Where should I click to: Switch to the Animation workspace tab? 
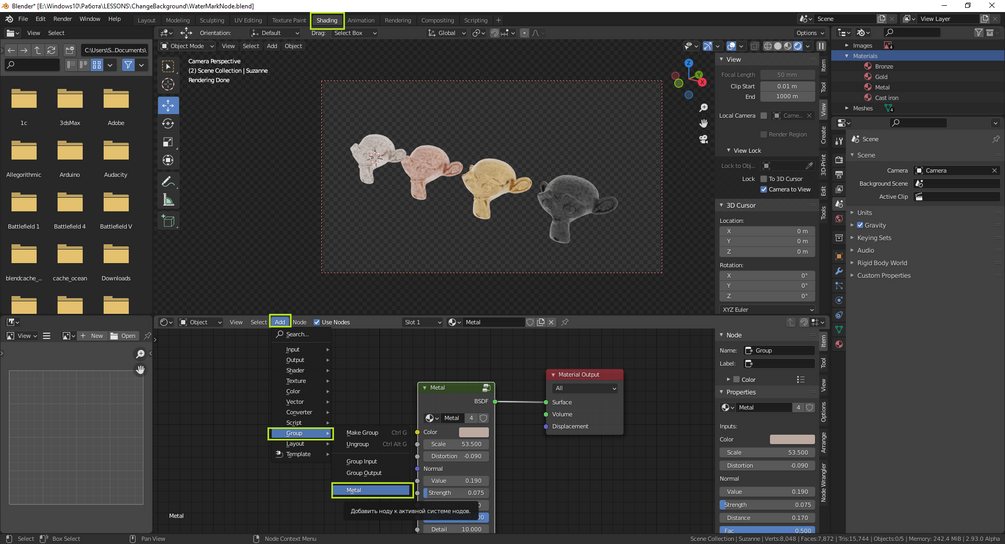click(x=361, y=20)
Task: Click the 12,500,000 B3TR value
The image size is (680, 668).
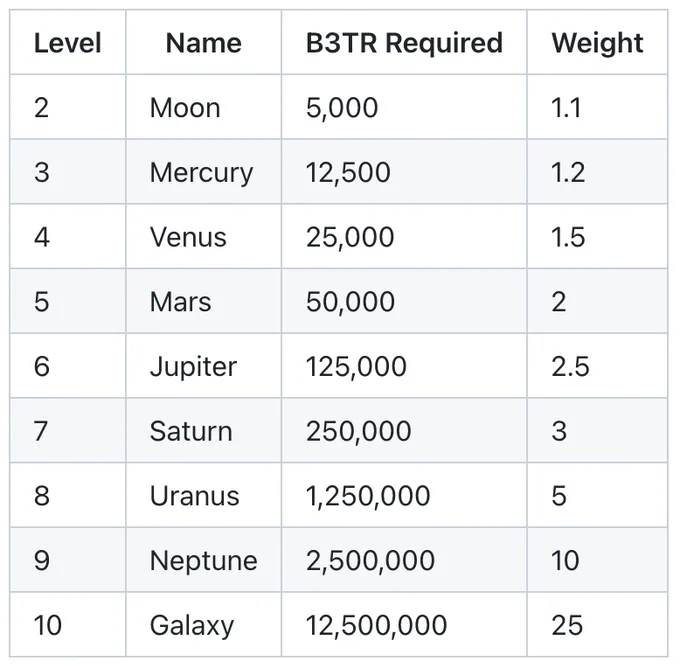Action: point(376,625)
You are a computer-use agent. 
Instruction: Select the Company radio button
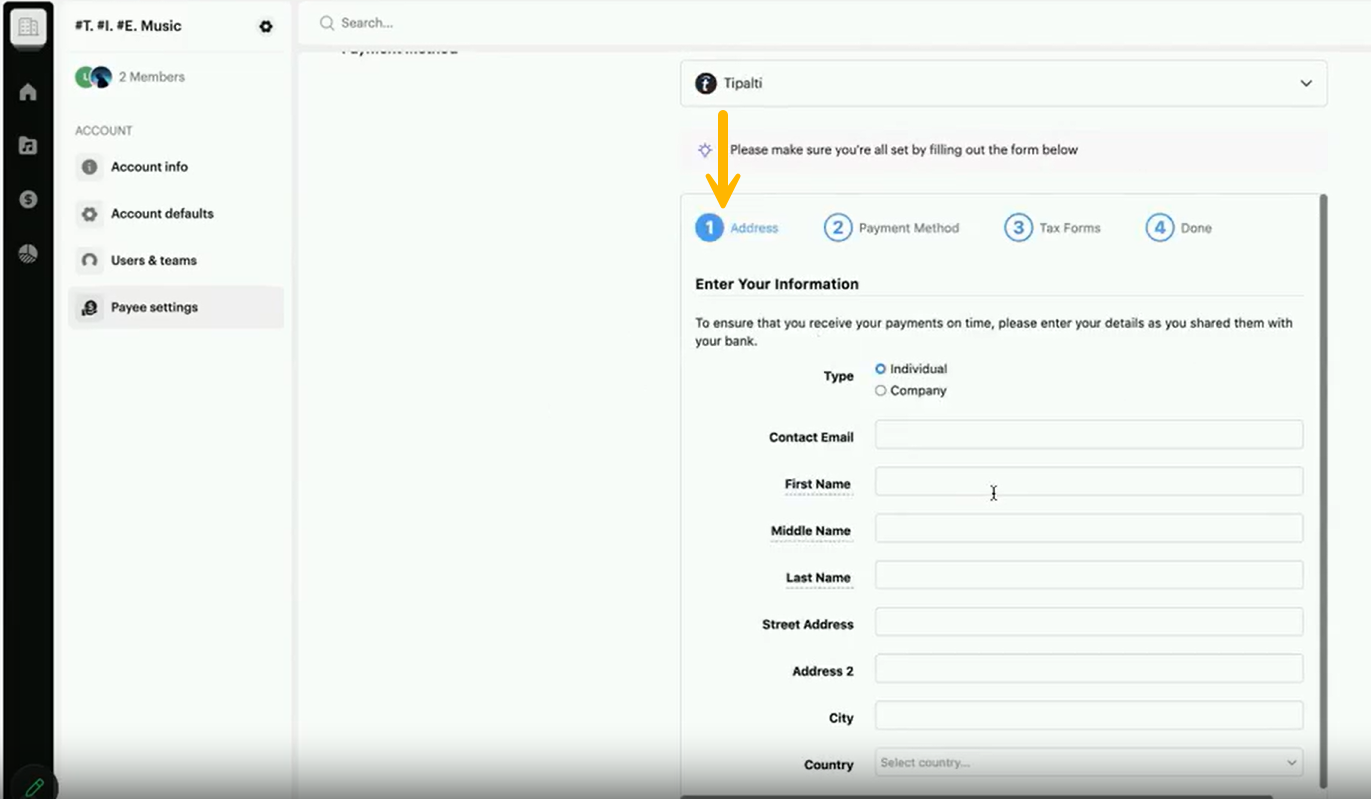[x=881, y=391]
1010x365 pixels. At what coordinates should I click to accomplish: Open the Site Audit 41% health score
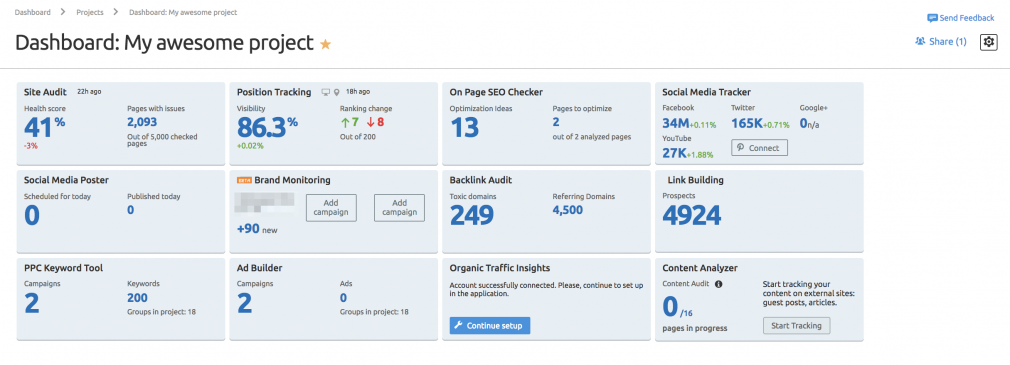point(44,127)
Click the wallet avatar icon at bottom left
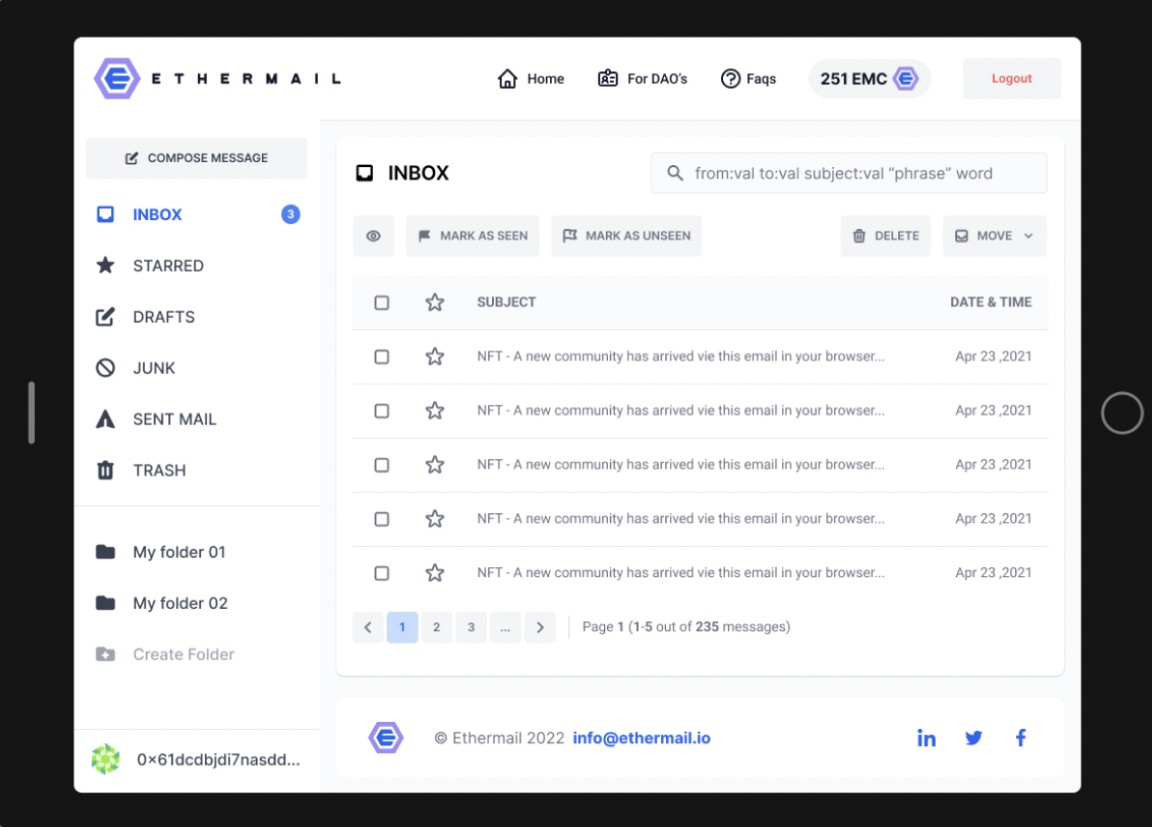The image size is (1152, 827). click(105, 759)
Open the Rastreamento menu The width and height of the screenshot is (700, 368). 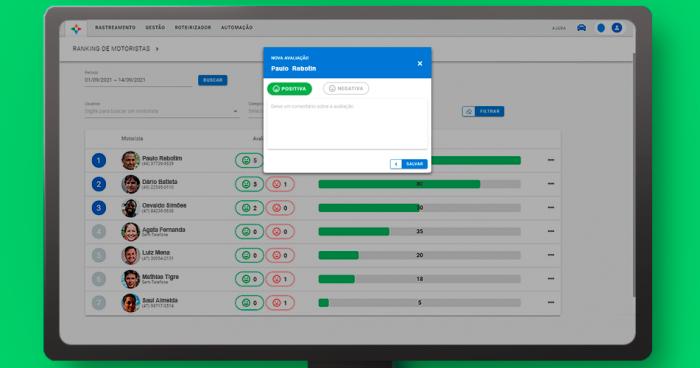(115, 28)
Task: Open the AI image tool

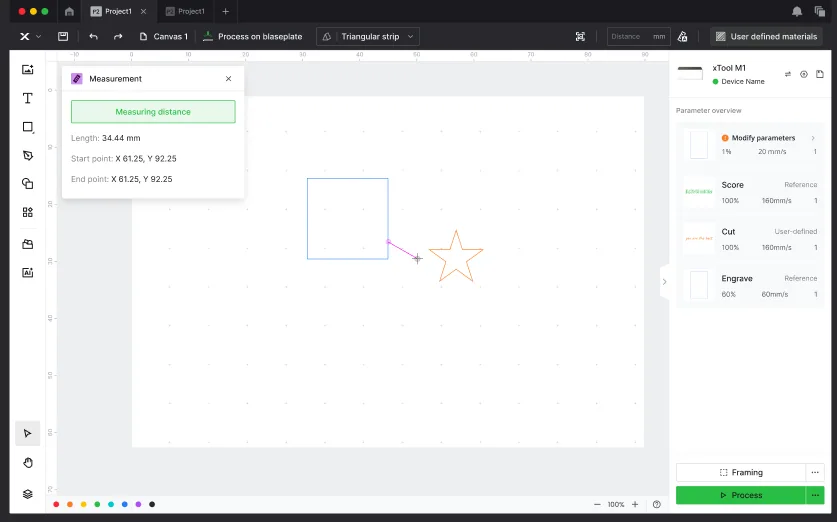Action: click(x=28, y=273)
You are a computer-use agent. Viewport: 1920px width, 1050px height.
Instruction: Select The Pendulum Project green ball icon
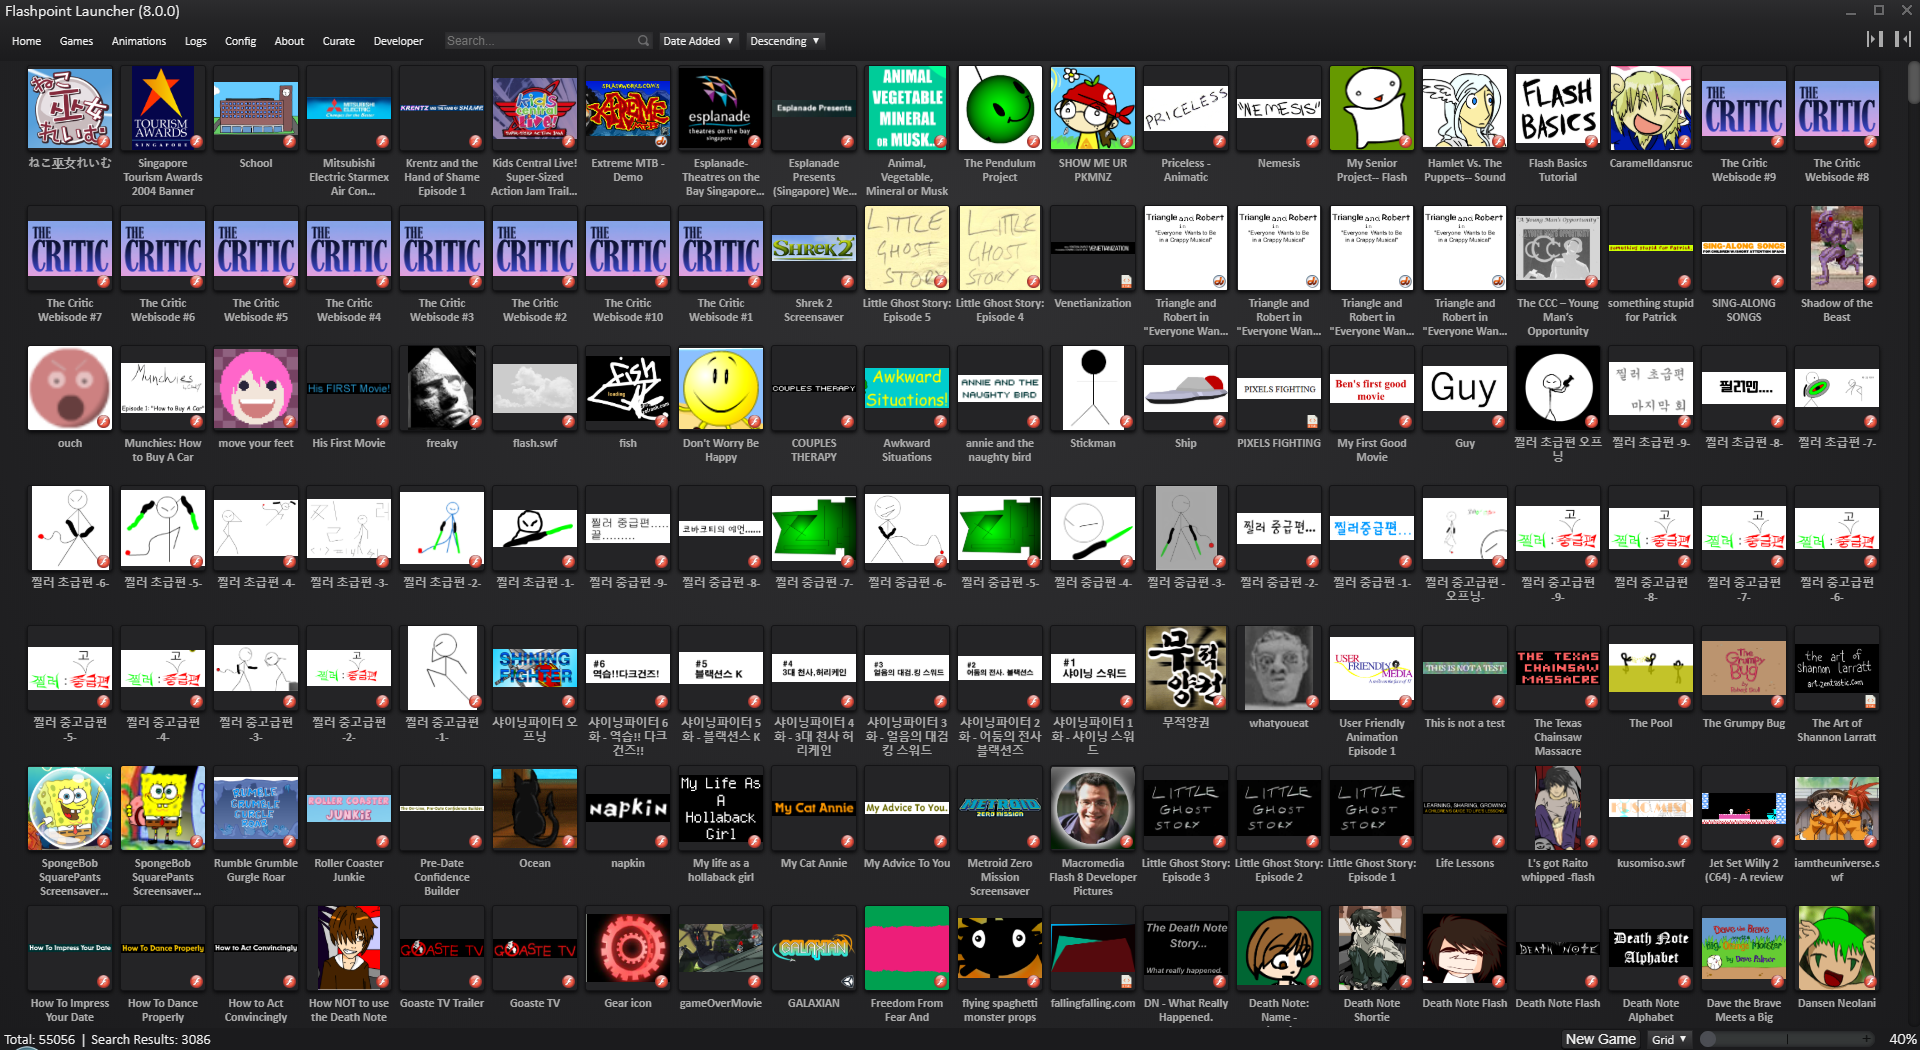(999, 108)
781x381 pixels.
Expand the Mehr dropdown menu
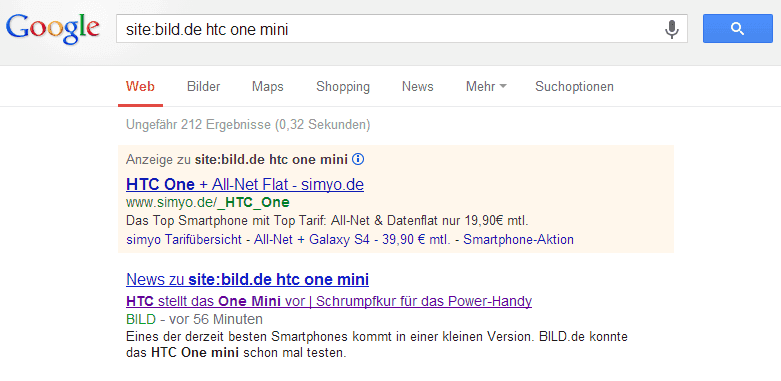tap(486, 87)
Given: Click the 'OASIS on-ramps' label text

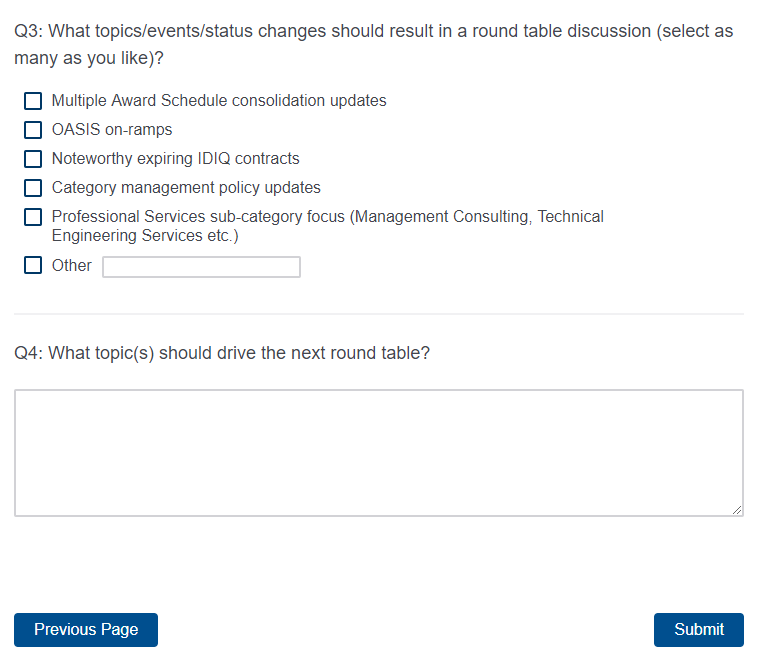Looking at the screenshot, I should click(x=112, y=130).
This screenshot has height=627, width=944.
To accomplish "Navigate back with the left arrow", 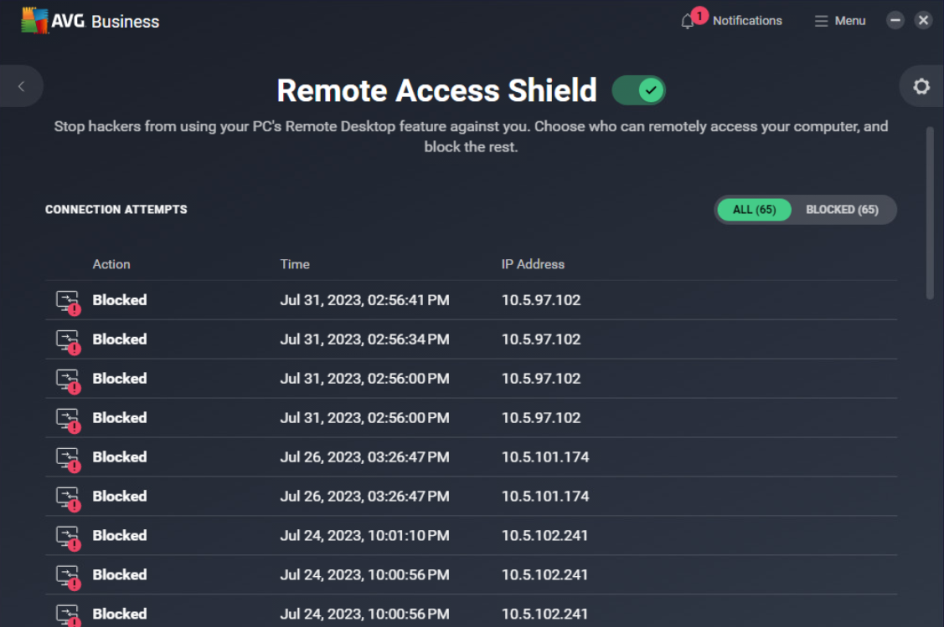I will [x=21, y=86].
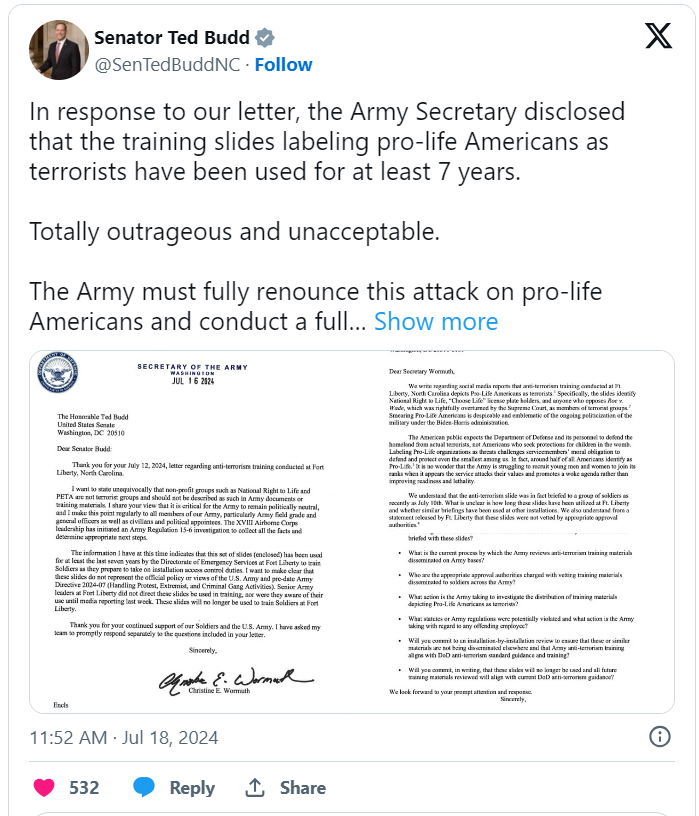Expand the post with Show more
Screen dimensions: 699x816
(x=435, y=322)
-=-=-
Problem statement -
Work out how many lines of the material include the word "agent", then answer with that number alone.

Response area -
2